La discussione della tre giorni di Asti è partita proprio da qui, dall’accoglienza, come esempio di un settore in difficoltà tra fondi sempre più ridotti e politiche contenitive, che ostacolano l’integrazione: “Si lavora in una situazione contraddittoria, una vera e propria “contraddizione basagliana” – spiega Ota De Leonardis, studiosa e docente di Sociologia all’Università di Milano – Lo Stato dà lavoro al terzo settore attraverso i bandi per la gestione dell’accoglienza, ma allo stesso tempo taglia i fondi e mette in difficoltà”. Una possibile via d’uscita, secondo Thomas Emmenegger – psichiatra svizzero che arrivò in Italia per lavorare con Franco Basaglia e presidente della Fabbrica di Olinda – “è immaginare un modo nuovo, altri fondi, altre strade per l’accoglienza”, senza quindi dipendere necessariamente dai bandi pubblici, “anche per riuscire a mettere in campo progettualità ventennali, che guardino avanti, e non solo ai 2 anni del bando. E poi, per come i bandi sono costruiti, magari dopo 2 anni arriva una cooperativa più grande che gioca al ribasso e si aggiudica l’appalto”. Gli esempi di realtà private e imprenditori che investono in progetti sociali e nel terzo settore, così compensando le lacune del pubblico, in Italia non mancano. Ma non su larga scala.
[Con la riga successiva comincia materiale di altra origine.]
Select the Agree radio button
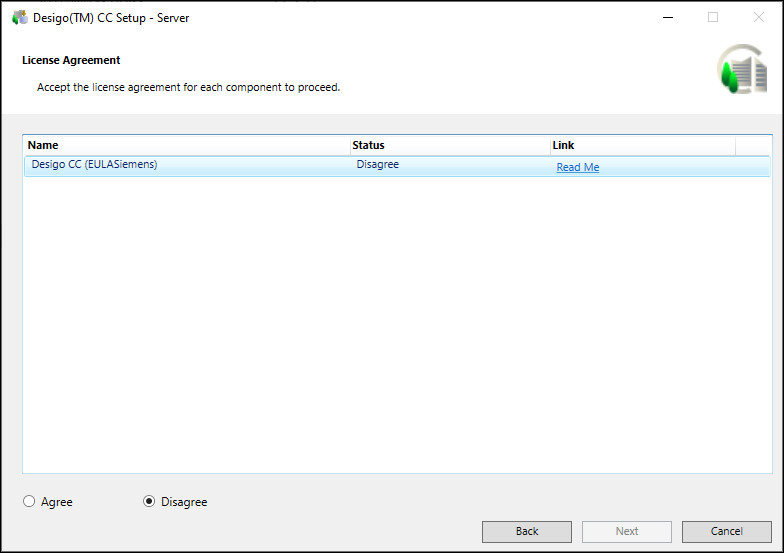 point(29,502)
Secondo il fondatore di PIAM Onlus Alberto Mossino allora il futuro è nella collaborazione tra pubblico, privato e terzo settore: “Il pubblico da solo non ce la fa più in quanto non ha le risorse, il privato a volte pur avendo le risorse non sa come impiegarle in ambito sociale, e il terzo settore ha il sapere e le professionalità ma non ha la forza finanziaria o amministrativa – spiega – Se questi tre soggetti si mettono insieme possono nascere pratiche virtuose”.
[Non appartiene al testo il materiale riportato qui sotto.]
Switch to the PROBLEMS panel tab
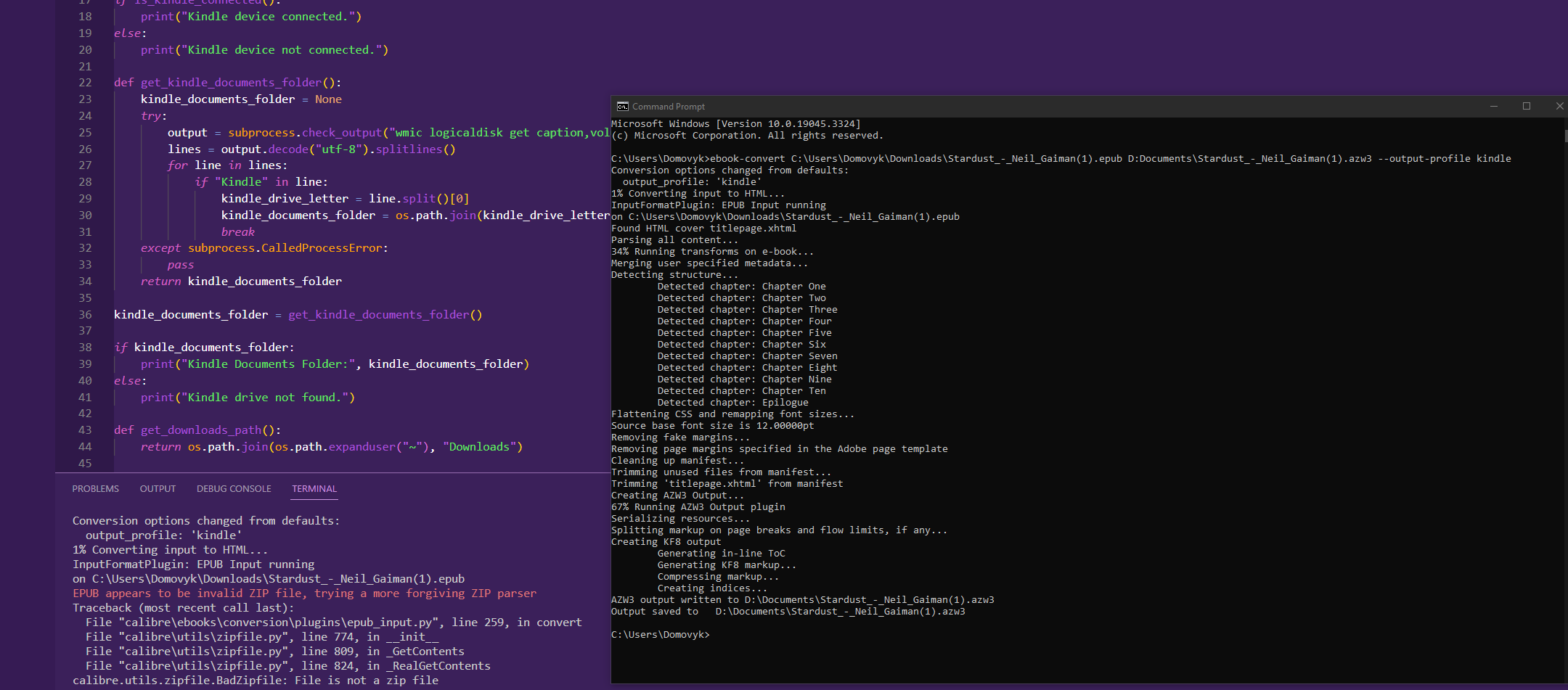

Il senso del lavoro sociale
Più in generale si è discusso ad Asti del significato del lavoro sociale nel mondo attuale, “che è ancora, crediamo, strumento di emancipazione di persone e luoghi – spiega Kevin Nicolini, operatore sociale e consigliere comunale a Trieste – Ma spesso quel significato è sbiadito, a volte si perde identità, e allora serve ritrovarla. Anche attraverso l’alleanza con l’utenza: gli utenti, come è sempre stato a Parco San Giovanni, devono essere alleati, e non consumatori di un servizio”.
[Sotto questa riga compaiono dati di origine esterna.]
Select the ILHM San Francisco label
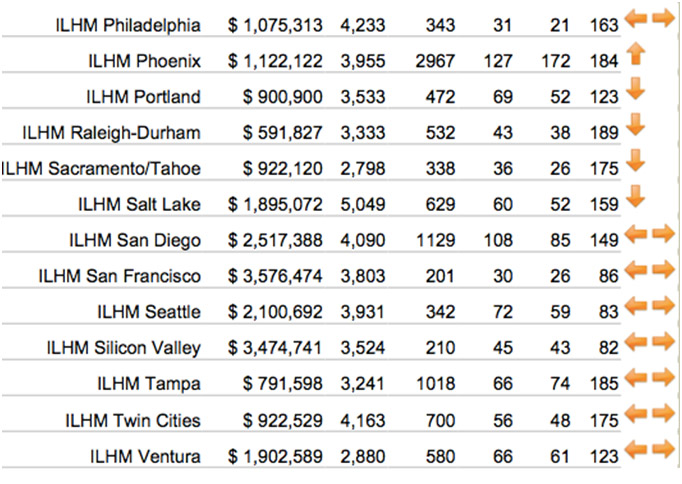 120,276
“La cooperazione sociale torni a fare politica e a essere scuola di partecipazione”, chiosa Andrea Maulini, cooperante di Trieste. Che vuol dire ad esempio, per Alberto Mossino, “alzare l’asticella delle buone pratiche, sperimentare e dare un servizio innovativo, anche quando i bandi non lo richiedono. Avere coraggio e fantasia, anche in tempi difficili, è fare politica”.
Camminare con un senso condiviso, “restare uniti, è la strada per fare del lavoro sociale un veicolo per contrastare la frammentazione della società”, aggiunge Ota De Leonardis.